NewsProblem Solvers


Woman says her Social Security is in jeopardy and it’s the state’s fault

Posted at 10:35 PM, Jun 29, 2016

HUDSONVILLE, Mich.— Social Security is what many depend on to enjoy retirement.  One woman contacted the FOX 17 Problem Solvers when her own account was in jeopardy because of a clerical error.  An error, she claims, did not happen because of anything she did to deserve it.

Pamela Nederveld said this comes down to a caseworker entering information incorrectly into their computer system.  Department of Health and Human Services told FOX 17 News they weren’t even sure they keep records of when their caseworkers enter information incorrectly.

Nederveld had to stop working at 62 years old after she was diagnosed with Fibromyalgia, which is widespread pain accompanied by feeling tired all the time, even memory and mood issues.

“I’d like to work full time. I really would like to be able to get out there and do more than what I can do.  I am very limited on what I can do, and it’s just lots of tiredness and a lot of pain, so I do what I can,” said Nederveld.

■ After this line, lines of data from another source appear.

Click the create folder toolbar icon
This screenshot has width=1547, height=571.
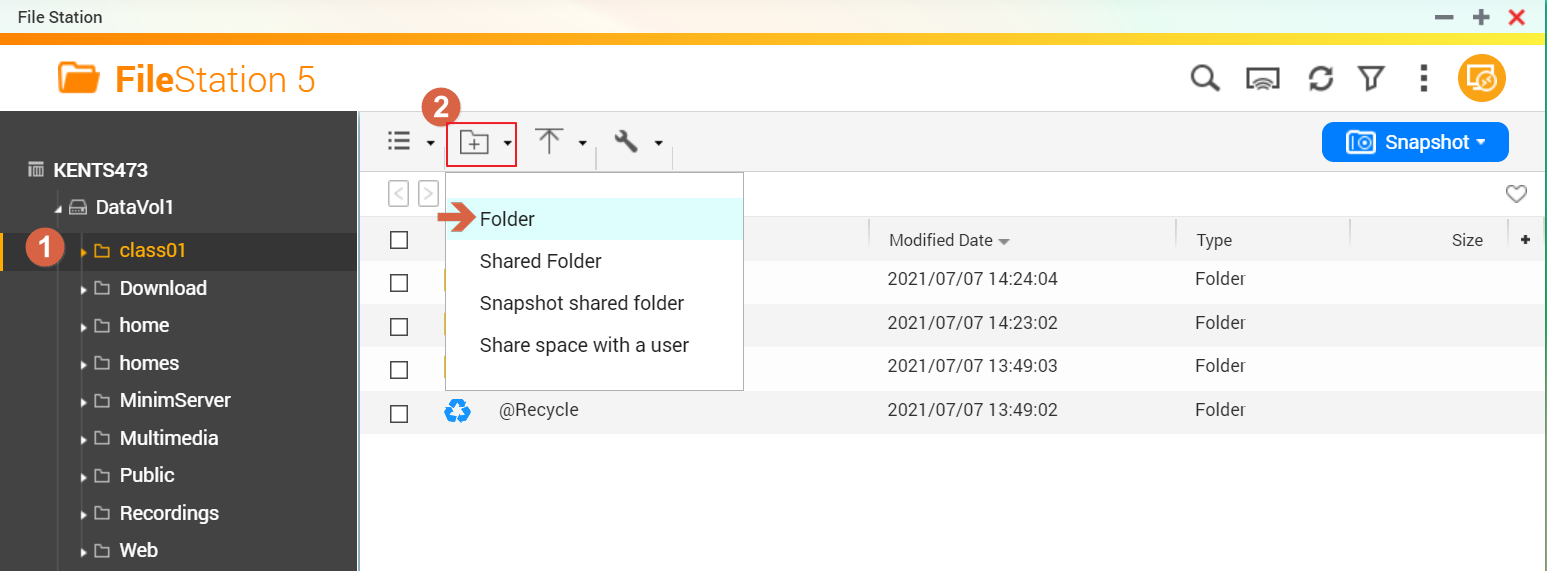[x=474, y=143]
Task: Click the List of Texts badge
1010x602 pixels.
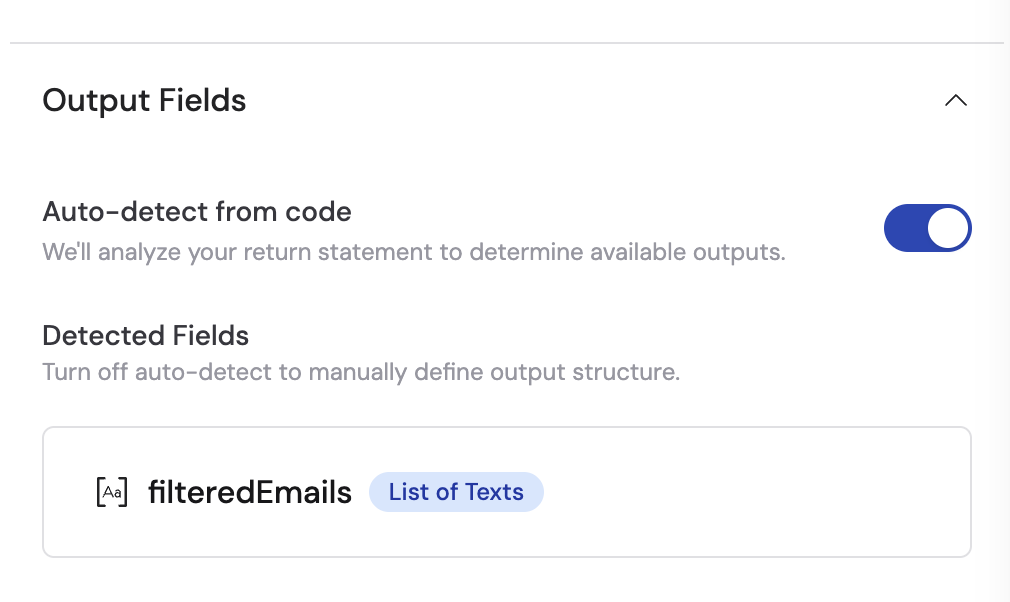Action: pos(456,491)
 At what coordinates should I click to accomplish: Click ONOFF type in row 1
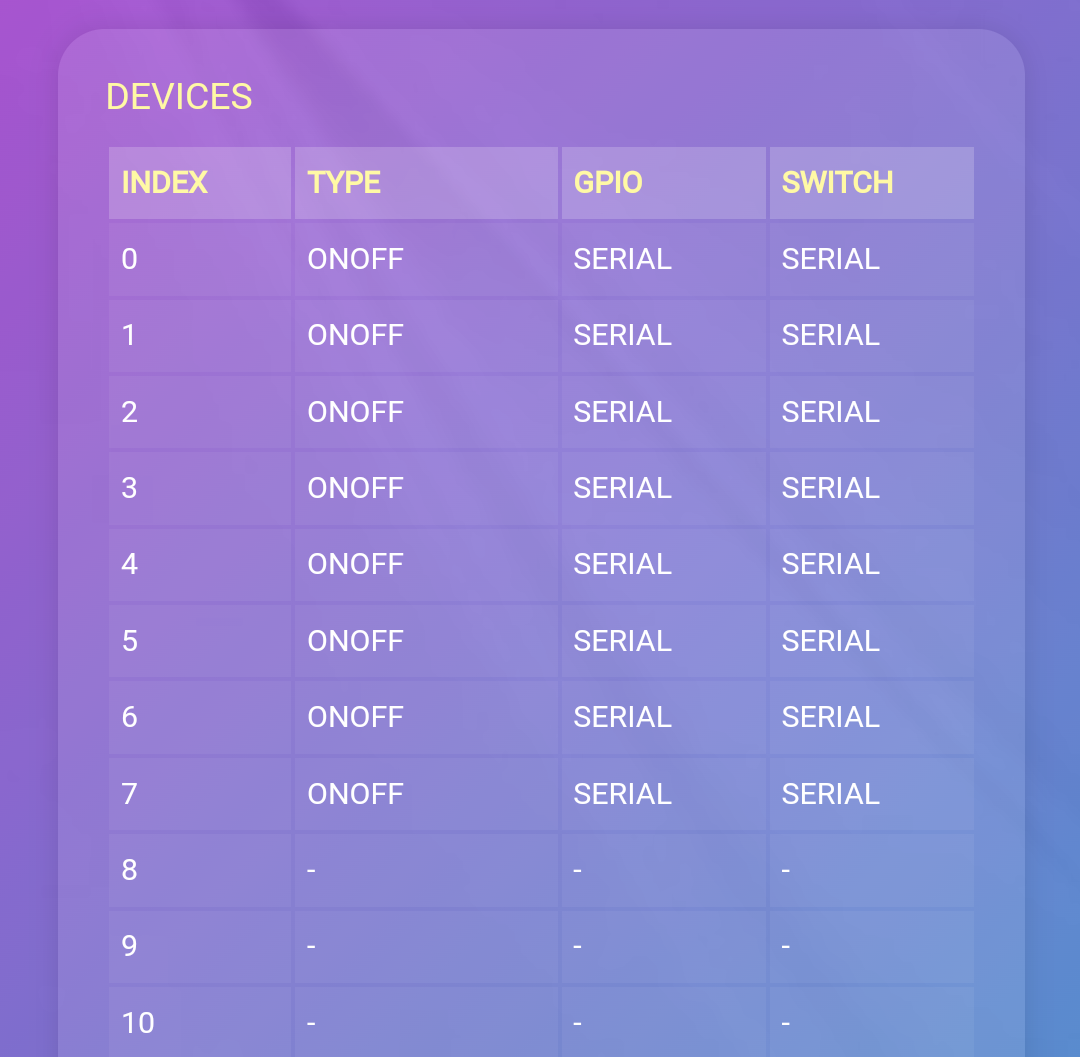[x=355, y=335]
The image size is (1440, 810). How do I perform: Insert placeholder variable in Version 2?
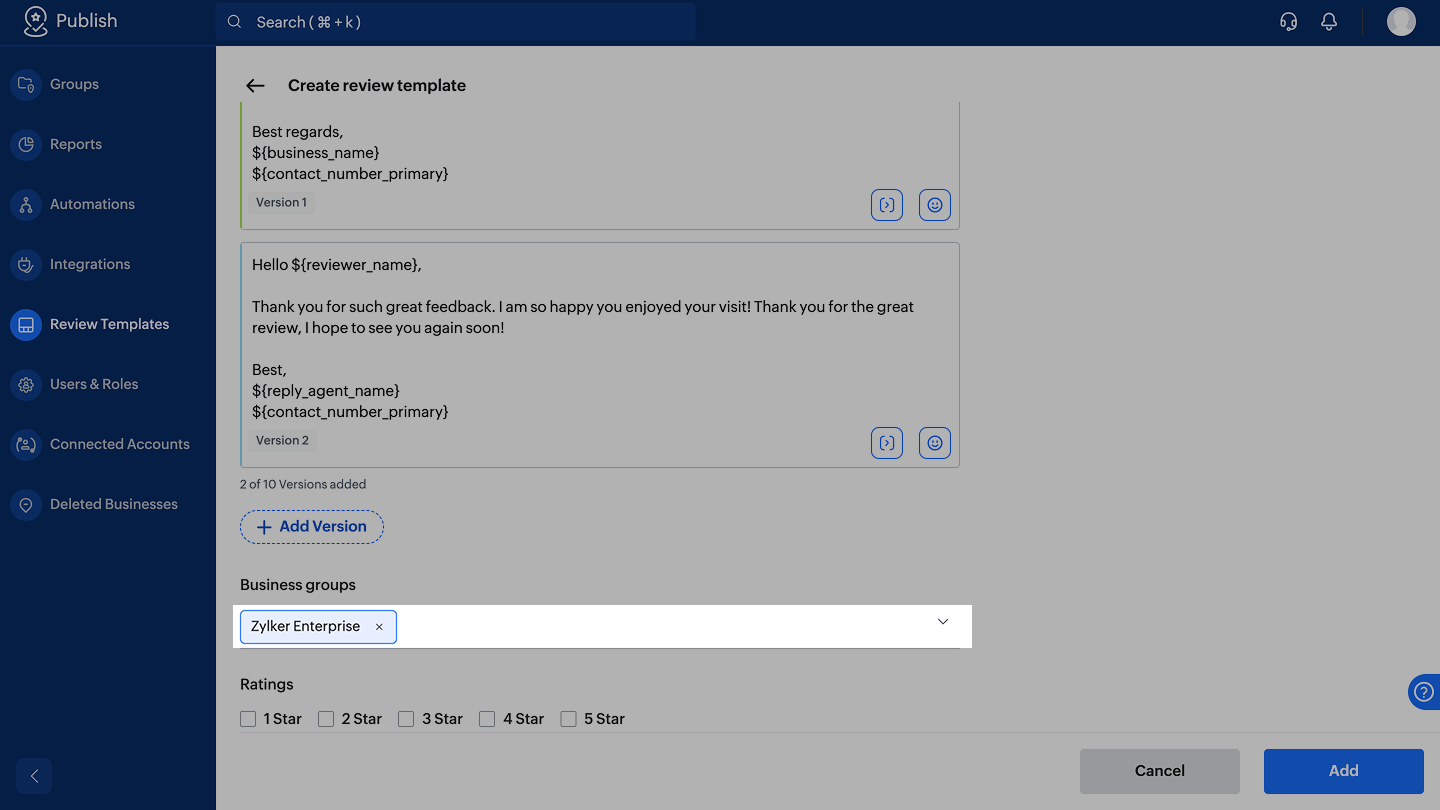[x=887, y=443]
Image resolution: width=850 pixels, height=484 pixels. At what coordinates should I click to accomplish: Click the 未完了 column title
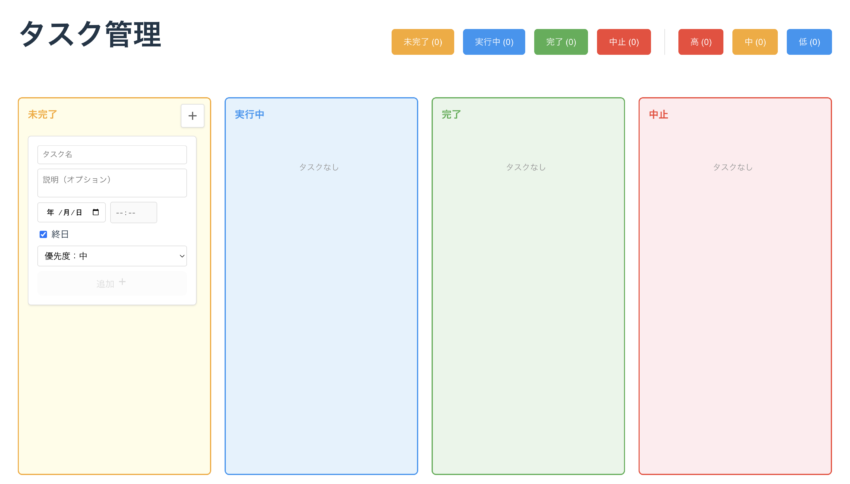click(x=43, y=115)
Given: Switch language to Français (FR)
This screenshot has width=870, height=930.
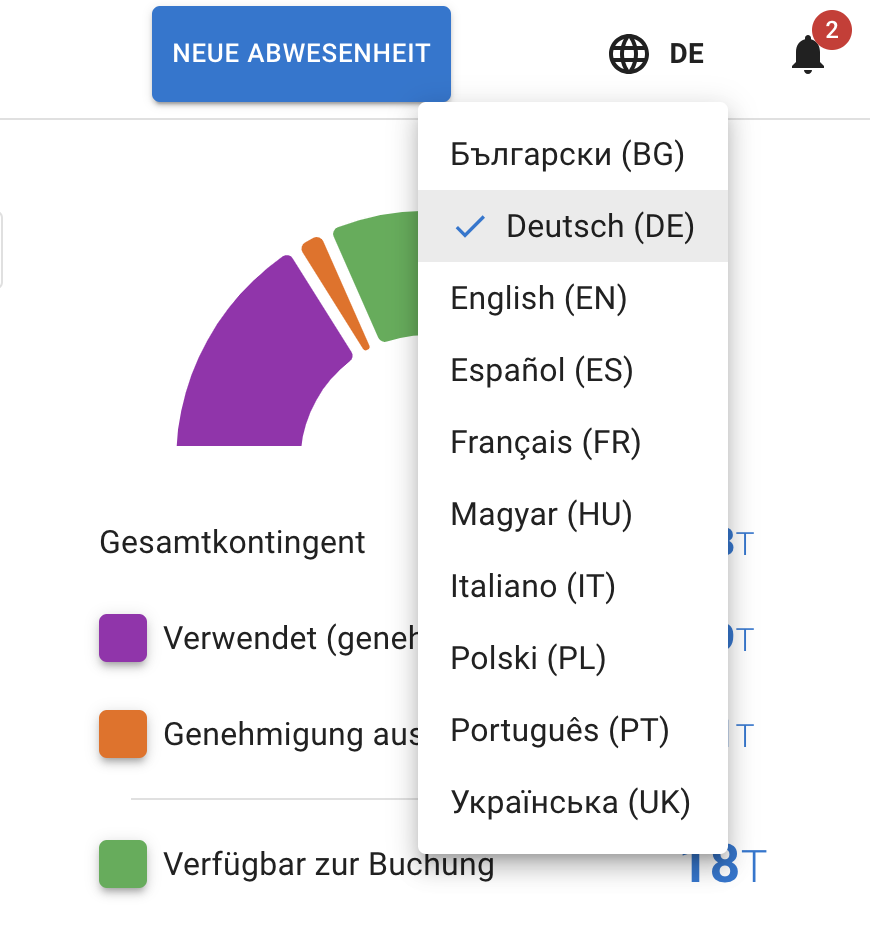Looking at the screenshot, I should point(544,441).
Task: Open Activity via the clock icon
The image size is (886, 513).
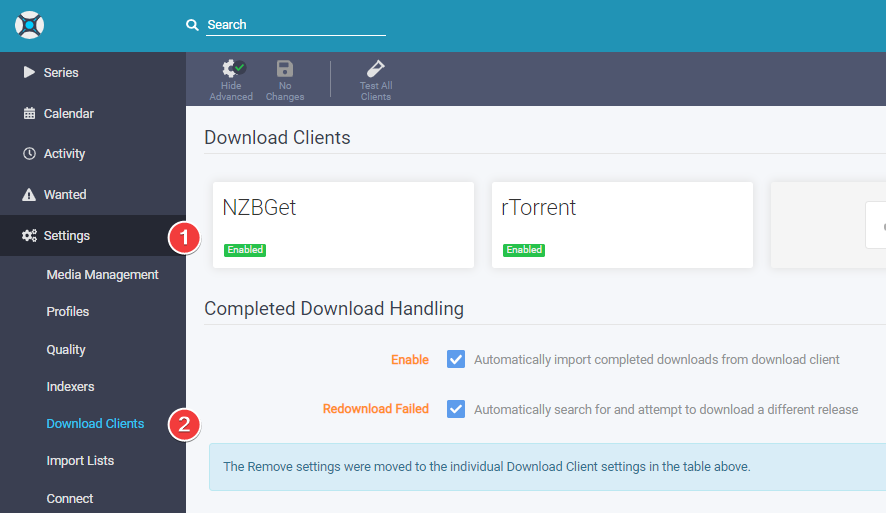Action: [x=29, y=154]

At 68, it’s no secret Pam depends heavily on the medical assistance she qualifies for from the state, but that help stopped coming in January.

“I received a letter that I was no longer eligible for the Medicare savings program,” said Nederveld.

Instead, the money for her premium for the Medicare savings program was taken from her Social Security account.  She says it's money she needed to survive on a month to month basis.

“It’s how you survive every day, and when they take that money, it hurts. You have to figure out how am I going to do this for the next time, or the next month. Is it going to happen next month?”

Pam gets a little over $600 a month from her Social Security, more than $100 of that is going toward her medical care premium that the state was supposed to help her with. That leaves her with almost no money to spend after she paid rent for her mobile home lot.

“I filled out the paperwork properly and had sent it in on time, and he put it in the system wrong,” said Nederveld.

Pam was told by the state her caseworker entered the data in their system wrong, so for six months they were taking $122 from her no matter how many times she called her caseworker.

“I felt like I was just getting the run around like my story wasn’t good enough or I didn’t matter to them.”

Nederveld finally got her June payment reimbursed, but has received no notice if she will be reimbursed for the other 5 months.  We contacted DHHS to find out how often this is happening, where case workers are entering data carelessly, and if the state is responsible for paying people back after it comes out of their Social Security.

They sent us a response that said they had no exact number on how many times this happened, and if they even keep record of it. DHHS told FOX 17 that human error does occur. As for reimbursements they can only reimburse people if they are permitted by federal and state requirements, leaving Nederveld hanging in the balance.

“I don’t know if they have too much of a case load or not enough workers. It just needs to be straightened out,” she said.

DHHS said they cannot speak to specific client information due to privacy laws. As of Wednesday Nederveld had not received a called from DHHS about her inquires about the past months.